As more and more schools around the state cancel their hybrid in-person/online plans for a completely online year, I have to wonder what the real purpose is in attempting to go to school on campus. Virtually everyone I have spoken to agrees that it’s only a matter of time before my school, in fact, returns online as well. There is no scenario where in-person classes last completely unobstructed. My school has invested a lot of resources to ensure the safety of the students, faculty and administration on campus, including adding a number of outdoor classrooms, extensive health screenings, social distancing guidelines, and a split student body that has classes on campus every other week.

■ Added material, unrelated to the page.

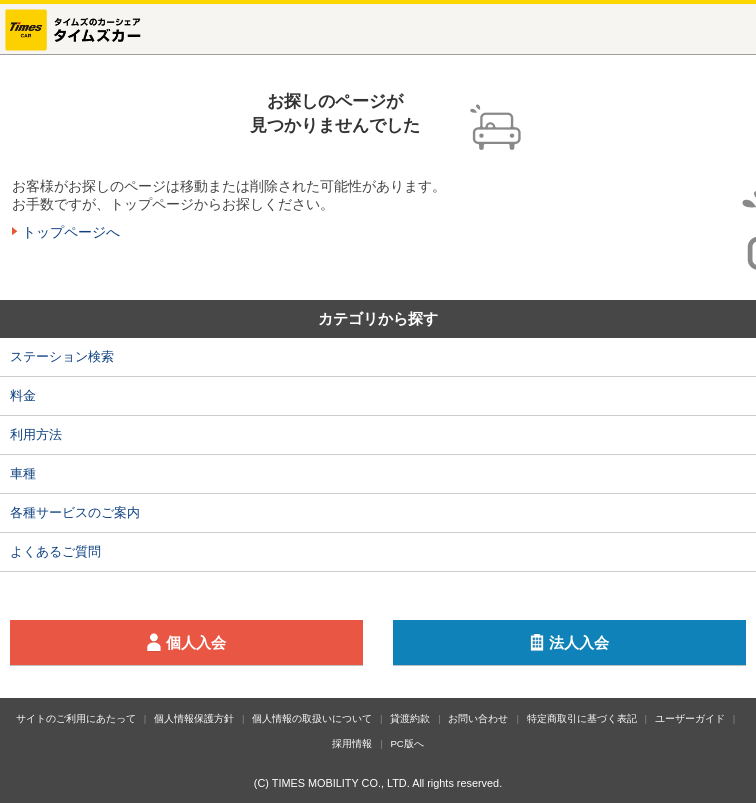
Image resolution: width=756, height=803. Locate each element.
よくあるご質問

Relative to many other high schools both locally and around the world, I feel generally safe returning to campus this year, but in a pandemic there is always risk. It’s human nature that people focus on the immediate bubble they live in, and we often forget to place ourselves in the larger context around us. Even if my school’s campus were to be sanitized multiple times a day and each person actually did follow rigorous physical distancing, the rest of our town, our state, our country likely won’t have that discipline or luxury.
Eventually, the reality that we are still in the middle of a pandemic will catch up to us. Even though my school is very well prepared to protect its students, I think we should consider making the greater sacrifice of voluntarily working remotely to protect those who are less prepared and more vulnerable. Once school reopens, we have the luxury of probably lasting a few weeks longer than other schools with in-person classes. Exactly for that reason, because we are well prepared and our students generally act responsibly, we should stay home to help those who are at greater risk in our community.
Alexander Huang-Menders is a high school senior at The Pennington School in Pennington.